Con todo, lo peor es que muchos que no comparten este moralismo parecen estar de acuerdo en que a las redes hay que regularlas de manera específica, como si las leyes que ya existen no constituyeran un arsenal suficiente para castigar los mismos delitos de siempre. Resulta paradójico que quienes nos previenen del gregarismo e ignorancia de las redes actúen a su vez de manera tan gregaria y palurda.
Algo no van bien
Que algo más allá de las redes sociales no va bien nos lo dicen las propias referencias temporales. Facebook fue creada en 2004, por Mark Zuckerberg, y Twitter en 2006, por Jack Dorsey. Desde la perspectiva del historiador, ni siquiera fueron inventadas ayer, sino que se estarían creando ahora. 14 y 12 años no es margen para que el mundo se vuelva del revés. Una transformación de esta magnitud y celeridad sólo podría ser producto de una guerra casi apocalíptica o, cuando menos, de una dimensión similar a las dos guerras mundiales. Y, aun así, para que la transformación sociológica se constatara, sería necesario que trascurrieran años de posguerra. Por lo tanto, la crisis en la que parecen sumirse muchas democracias tiene razones más profundas, complejas y, por supuesto, lejanas en el tiempo.

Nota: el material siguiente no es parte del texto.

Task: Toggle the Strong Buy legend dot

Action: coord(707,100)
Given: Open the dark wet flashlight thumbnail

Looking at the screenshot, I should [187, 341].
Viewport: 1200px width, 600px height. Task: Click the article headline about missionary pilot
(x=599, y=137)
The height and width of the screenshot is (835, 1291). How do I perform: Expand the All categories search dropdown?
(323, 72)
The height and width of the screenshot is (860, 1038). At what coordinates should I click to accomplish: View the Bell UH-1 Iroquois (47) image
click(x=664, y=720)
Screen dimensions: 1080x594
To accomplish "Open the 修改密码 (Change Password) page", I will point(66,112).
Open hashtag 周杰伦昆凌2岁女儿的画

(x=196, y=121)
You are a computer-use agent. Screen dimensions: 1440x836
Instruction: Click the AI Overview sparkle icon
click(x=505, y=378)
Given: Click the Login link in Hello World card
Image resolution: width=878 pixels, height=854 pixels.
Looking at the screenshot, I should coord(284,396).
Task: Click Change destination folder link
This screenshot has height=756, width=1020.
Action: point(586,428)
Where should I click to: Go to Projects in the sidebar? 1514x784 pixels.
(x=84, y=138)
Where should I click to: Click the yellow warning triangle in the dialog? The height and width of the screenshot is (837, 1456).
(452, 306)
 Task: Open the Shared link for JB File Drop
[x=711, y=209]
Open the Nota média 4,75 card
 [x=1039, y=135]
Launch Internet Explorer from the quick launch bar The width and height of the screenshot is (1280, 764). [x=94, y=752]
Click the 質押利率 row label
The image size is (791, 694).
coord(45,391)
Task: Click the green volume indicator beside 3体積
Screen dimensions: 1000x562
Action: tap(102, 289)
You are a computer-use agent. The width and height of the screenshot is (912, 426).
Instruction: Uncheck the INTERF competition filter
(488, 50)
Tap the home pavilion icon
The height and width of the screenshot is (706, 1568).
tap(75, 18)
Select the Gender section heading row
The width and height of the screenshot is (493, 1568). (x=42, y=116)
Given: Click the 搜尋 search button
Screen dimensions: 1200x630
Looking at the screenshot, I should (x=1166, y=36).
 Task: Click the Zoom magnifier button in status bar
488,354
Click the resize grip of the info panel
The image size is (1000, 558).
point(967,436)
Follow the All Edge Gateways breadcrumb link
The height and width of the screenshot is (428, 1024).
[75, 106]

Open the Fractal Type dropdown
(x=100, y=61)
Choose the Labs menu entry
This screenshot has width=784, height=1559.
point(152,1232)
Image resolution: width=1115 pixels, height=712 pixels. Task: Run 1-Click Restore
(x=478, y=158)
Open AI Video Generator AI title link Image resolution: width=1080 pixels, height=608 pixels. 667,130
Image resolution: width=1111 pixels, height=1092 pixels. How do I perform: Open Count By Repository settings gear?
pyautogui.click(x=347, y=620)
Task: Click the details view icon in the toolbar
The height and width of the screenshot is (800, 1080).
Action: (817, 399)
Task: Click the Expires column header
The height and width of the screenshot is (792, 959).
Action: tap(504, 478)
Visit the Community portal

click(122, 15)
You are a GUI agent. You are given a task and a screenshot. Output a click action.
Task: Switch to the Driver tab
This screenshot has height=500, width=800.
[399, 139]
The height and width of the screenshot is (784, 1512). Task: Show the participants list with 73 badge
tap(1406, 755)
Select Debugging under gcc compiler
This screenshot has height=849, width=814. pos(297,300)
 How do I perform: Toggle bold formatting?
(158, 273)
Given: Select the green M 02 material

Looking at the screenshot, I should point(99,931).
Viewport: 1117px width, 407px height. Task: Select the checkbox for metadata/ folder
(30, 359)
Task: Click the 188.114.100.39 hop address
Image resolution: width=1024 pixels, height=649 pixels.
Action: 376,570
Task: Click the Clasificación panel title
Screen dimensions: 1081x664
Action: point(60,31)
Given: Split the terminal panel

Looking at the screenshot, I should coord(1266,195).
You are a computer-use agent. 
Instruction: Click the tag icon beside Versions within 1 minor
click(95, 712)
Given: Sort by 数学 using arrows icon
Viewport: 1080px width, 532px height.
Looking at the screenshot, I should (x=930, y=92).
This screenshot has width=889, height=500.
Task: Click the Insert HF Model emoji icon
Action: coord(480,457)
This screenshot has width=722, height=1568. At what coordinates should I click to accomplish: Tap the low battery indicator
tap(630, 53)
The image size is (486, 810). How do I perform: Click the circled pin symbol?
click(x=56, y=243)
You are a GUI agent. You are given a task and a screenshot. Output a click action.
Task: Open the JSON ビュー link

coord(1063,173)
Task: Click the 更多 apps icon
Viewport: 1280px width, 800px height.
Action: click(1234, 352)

Sea como fuere, las redes sociales están provocando una alarma parecida a la que en su día provocaron la invención de la imprenta, los diarios, la radio y la televisión. Todos estos ingenios también significaron en su momento una amenaza para el orden social. Pero, en el caso de las redes sociales, hay una peculiaridad muy molesta: cualquiera puede replicar al poder y llegar a todas partes.
Sin embargo, que la gente corriente desafíe el orden establecido mediante las redes sociales no debería preocupar a las élites, porque sus grandes medios de comunicación y sus grandes gobiernos son ya, con diferencia, los agentes más activos y potentes de todos cuantos propagan enlaces y consignas. Ellos son, a fecha de hoy, los principales nodos de la crispación y el sectarismo, los propagadores de la visión de un mundo dividido entre buenos y malos que nos vuelve irreconciliables.